## WORKING DATA
-.-.-

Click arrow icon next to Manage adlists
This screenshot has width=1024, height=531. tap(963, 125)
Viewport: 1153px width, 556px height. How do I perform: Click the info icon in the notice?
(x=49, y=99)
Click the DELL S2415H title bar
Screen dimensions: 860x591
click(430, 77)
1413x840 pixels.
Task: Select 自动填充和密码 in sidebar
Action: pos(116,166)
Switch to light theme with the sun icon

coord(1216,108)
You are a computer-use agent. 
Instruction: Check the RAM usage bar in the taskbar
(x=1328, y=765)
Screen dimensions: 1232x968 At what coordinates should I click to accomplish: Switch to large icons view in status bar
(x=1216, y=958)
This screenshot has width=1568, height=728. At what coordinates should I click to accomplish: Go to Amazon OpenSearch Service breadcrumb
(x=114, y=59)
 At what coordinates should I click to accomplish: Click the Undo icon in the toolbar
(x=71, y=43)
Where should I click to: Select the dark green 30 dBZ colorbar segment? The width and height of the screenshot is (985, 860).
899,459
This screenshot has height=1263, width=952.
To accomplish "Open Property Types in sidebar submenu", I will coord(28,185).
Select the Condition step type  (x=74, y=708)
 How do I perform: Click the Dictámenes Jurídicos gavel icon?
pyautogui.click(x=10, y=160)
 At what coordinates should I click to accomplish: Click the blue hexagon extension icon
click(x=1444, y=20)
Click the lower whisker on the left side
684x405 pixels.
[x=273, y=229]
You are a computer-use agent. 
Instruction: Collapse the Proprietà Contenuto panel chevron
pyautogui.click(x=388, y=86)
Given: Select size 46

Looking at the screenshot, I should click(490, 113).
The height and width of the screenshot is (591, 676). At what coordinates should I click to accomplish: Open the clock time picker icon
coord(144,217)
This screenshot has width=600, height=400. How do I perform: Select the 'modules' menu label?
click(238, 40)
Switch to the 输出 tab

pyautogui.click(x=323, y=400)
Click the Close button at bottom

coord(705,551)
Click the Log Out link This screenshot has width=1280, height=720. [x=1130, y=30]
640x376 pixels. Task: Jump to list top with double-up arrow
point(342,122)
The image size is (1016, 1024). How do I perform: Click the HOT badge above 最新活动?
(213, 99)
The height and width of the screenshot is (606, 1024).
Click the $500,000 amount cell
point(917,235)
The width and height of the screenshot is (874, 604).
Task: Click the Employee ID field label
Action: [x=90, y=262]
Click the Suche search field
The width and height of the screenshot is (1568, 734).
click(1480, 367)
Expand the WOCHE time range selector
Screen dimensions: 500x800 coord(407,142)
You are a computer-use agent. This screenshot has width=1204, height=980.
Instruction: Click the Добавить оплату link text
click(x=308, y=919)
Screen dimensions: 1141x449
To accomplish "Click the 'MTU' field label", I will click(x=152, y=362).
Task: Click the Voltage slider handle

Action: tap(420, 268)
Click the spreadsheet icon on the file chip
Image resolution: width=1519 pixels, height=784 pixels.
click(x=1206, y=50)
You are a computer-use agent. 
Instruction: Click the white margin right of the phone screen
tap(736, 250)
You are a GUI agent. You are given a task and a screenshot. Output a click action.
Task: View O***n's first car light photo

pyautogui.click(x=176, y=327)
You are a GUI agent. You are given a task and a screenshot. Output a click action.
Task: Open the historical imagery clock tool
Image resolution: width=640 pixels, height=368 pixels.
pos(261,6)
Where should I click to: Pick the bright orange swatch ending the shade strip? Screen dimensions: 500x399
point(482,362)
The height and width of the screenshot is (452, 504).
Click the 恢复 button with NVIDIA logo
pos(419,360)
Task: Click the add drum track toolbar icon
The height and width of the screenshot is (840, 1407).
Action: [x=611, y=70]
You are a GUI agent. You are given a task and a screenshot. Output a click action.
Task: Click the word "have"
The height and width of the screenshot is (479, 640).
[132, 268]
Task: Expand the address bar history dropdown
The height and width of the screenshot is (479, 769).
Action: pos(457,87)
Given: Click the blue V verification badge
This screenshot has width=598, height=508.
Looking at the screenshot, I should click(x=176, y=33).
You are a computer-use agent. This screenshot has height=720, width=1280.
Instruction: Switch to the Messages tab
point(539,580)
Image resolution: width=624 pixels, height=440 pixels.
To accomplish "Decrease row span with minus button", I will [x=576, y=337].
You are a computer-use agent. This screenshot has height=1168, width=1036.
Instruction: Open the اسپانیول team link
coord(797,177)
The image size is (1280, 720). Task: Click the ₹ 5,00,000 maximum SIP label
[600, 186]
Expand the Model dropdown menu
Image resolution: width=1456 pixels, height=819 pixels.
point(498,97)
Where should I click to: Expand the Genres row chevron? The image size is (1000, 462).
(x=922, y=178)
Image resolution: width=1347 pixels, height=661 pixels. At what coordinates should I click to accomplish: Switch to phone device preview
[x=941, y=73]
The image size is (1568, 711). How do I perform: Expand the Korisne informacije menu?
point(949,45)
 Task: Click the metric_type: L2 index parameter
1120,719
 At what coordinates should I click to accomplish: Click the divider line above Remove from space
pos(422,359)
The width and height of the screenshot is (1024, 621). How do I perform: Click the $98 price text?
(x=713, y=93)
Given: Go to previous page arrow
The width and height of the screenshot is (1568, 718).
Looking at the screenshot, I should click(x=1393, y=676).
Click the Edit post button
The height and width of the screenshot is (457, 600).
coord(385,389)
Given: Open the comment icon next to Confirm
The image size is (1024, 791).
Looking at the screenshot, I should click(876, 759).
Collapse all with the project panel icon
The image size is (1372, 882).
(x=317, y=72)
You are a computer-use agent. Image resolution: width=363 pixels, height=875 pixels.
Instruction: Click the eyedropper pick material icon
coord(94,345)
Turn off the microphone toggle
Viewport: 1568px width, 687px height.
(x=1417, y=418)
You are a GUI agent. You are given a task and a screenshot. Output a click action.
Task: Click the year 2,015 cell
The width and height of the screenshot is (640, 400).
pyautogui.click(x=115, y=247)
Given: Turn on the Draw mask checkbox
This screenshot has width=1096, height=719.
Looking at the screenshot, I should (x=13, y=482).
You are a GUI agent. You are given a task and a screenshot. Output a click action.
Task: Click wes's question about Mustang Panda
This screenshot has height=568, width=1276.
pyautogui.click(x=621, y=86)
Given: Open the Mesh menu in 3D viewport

-.-.-

## TASK PROMPT
Rewrite all the lines above as a numbered list, omitting any blank lines.

## FULL RESPONSE
1. Click arrow icon next to Manage adlists
2. This screenshot has width=1024, height=531. tap(963, 125)
3. Viewport: 1153px width, 556px height. How do I perform: Click the info icon in the notice?
4. (x=49, y=99)
5. Click the DELL S2415H title bar
6. Screen dimensions: 860x591
7. click(430, 77)
8. 1413x840 pixels.
9. Task: Select 自动填充和密码 in sidebar
10. Action: pos(116,166)
11. Switch to light theme with the sun icon
12. coord(1216,108)
13. You are a computer-use agent. 
14. Instruction: Check the RAM usage bar in the taskbar
15. (x=1328, y=765)
16. Screen dimensions: 1232x968 At what coordinates should I click to accomplish: Switch to large icons view in status bar
17. (x=1216, y=958)
18. This screenshot has width=1568, height=728. At what coordinates should I click to accomplish: Go to Amazon OpenSearch Service breadcrumb
19. (x=114, y=59)
20.  At what coordinates should I click to accomplish: Click the Undo icon in the toolbar
21. (x=71, y=43)
22. Where should I click to: Select the dark green 30 dBZ colorbar segment? The width and height of the screenshot is (985, 860).
23. 899,459
24. This screenshot has height=1263, width=952.
25. To accomplish "Open Property Types in sidebar submenu", I will coord(28,185).
26. Select the Condition step type  (x=74, y=708)
27.  How do I perform: Click the Dictámenes Jurídicos gavel icon?
28. pyautogui.click(x=10, y=160)
29.  At what coordinates should I click to accomplish: Click the blue hexagon extension icon
30. click(x=1444, y=20)
31. Click the lower whisker on the left side
32. 684x405 pixels.
33. [x=273, y=229]
34. You are a computer-use agent. 
35. Instruction: Collapse the Proprietà Contenuto panel chevron
36. pyautogui.click(x=388, y=86)
37. Given: Select size 46
38. Looking at the screenshot, I should click(490, 113).
39. The height and width of the screenshot is (591, 676). At what coordinates should I click to accomplish: Open the clock time picker icon
40. coord(144,217)
41. This screenshot has width=600, height=400. How do I perform: Select the 'modules' menu label?
42. click(238, 40)
43. Switch to the 输出 tab
44. pyautogui.click(x=323, y=400)
45. Click the Close button at bottom
46. coord(705,551)
47. Click the Log Out link This screenshot has width=1280, height=720. [x=1130, y=30]
48. 640x376 pixels. Task: Jump to list top with double-up arrow
49. point(342,122)
50. The image size is (1016, 1024). How do I perform: Click the HOT badge above 最新活动?
51. (213, 99)
52. The height and width of the screenshot is (606, 1024).
53. Click the $500,000 amount cell
54. point(917,235)
55. The width and height of the screenshot is (874, 604).
56. Task: Click the Employee ID field label
57. Action: [x=90, y=262]
58. Click the Suche search field
59. The width and height of the screenshot is (1568, 734).
60. click(1480, 367)
61. Expand the WOCHE time range selector
62. Screen dimensions: 500x800 coord(407,142)
63. You are a computer-use agent. This screenshot has width=1204, height=980.
64. Instruction: Click the Добавить оплату link text
65. click(x=308, y=919)
66. Screen dimensions: 1141x449
67. To accomplish "Click the 'MTU' field label", I will click(x=152, y=362).
68. Task: Click the Voltage slider handle
69. Action: tap(420, 268)
70. Click the spreadsheet icon on the file chip
71. Image resolution: width=1519 pixels, height=784 pixels.
72. click(x=1206, y=50)
73. You are a computer-use agent. 
74. Instruction: Click the white margin right of the phone screen
75. tap(736, 250)
76. You are a GUI agent. You are given a task and a screenshot. Output a click action.
77. Task: View O***n's first car light photo
78. pyautogui.click(x=176, y=327)
79. You are a GUI agent. You are given a task and a screenshot. Output a click action.
80. Task: Open the historical imagery clock tool
81. Image resolution: width=640 pixels, height=368 pixels.
82. pos(261,6)
83. Where should I click to: Pick the bright orange swatch ending the shade strip? Screen dimensions: 500x399
84. point(482,362)
85. The height and width of the screenshot is (452, 504).
86. Click the 恢复 button with NVIDIA logo
87. pos(419,360)
88. Task: Click the add drum track toolbar icon
89. The height and width of the screenshot is (840, 1407).
90. Action: [x=611, y=70]
91. You are a GUI agent. You are given a task and a screenshot. Output a click action.
92. Task: Click the word "have"
93. The height and width of the screenshot is (479, 640).
94. [132, 268]
95. Task: Expand the address bar history dropdown
96. The height and width of the screenshot is (479, 769).
97. Action: pos(457,87)
98. Given: Click the blue V verification badge
99. This screenshot has width=598, height=508.
100. Looking at the screenshot, I should click(x=176, y=33).
101. You are a computer-use agent. This screenshot has height=720, width=1280.
102. Instruction: Switch to the Messages tab
103. point(539,580)
104. Image resolution: width=624 pixels, height=440 pixels.
105. To accomplish "Decrease row span with minus button", I will [x=576, y=337].
106. You are a computer-use agent. This screenshot has height=1168, width=1036.
107. Instruction: Open the اسپانیول team link
108. coord(797,177)
109. The image size is (1280, 720). Task: Click the ₹ 5,00,000 maximum SIP label
110. [600, 186]
111. Expand the Model dropdown menu
112. Image resolution: width=1456 pixels, height=819 pixels.
113. point(498,97)
114. Where should I click to: Expand the Genres row chevron? The image size is (1000, 462).
115. (x=922, y=178)
116. Image resolution: width=1347 pixels, height=661 pixels. At what coordinates should I click to accomplish: Switch to phone device preview
117. [x=941, y=73]
118. The image size is (1568, 711). How do I perform: Expand the Korisne informacije menu?
119. point(949,45)
120.  Task: Click the metric_type: L2 index parameter
121. 1120,719
122.  At what coordinates should I click to accomplish: Click the divider line above Remove from space
123. pos(422,359)
124. The width and height of the screenshot is (1024, 621). How do I perform: Click the $98 price text?
125. (x=713, y=93)
126. Given: Go to previous page arrow
127. The width and height of the screenshot is (1568, 718).
128. Looking at the screenshot, I should click(x=1393, y=676).
129. Click the Edit post button
130. The height and width of the screenshot is (457, 600).
131. coord(385,389)
132. Given: Open the comment icon next to Confirm
133. The image size is (1024, 791).
134. Looking at the screenshot, I should click(876, 759).
135. Collapse all with the project panel icon
136. The image size is (1372, 882).
137. (x=317, y=72)
138. You are a computer-use agent. Image resolution: width=363 pixels, height=875 pixels.
139. Instruction: Click the eyedropper pick material icon
140. coord(94,345)
141. Turn off the microphone toggle
142. Viewport: 1568px width, 687px height.
143. (x=1417, y=418)
144. You are a GUI agent. You are given a task and a screenshot. Output a click action.
145. Task: Click the year 2,015 cell
146. The width and height of the screenshot is (640, 400).
147. pyautogui.click(x=115, y=247)
148. Given: Turn on the Draw mask checkbox
149. This screenshot has width=1096, height=719.
150. Looking at the screenshot, I should (x=13, y=482).
151. You are a GUI agent. You are given a task and a screenshot. Output a click action.
152. Task: Click wes's question about Mustang Panda
153. This screenshot has height=568, width=1276.
154. pyautogui.click(x=621, y=86)
155. Given: Open the Mesh menu in 3D viewport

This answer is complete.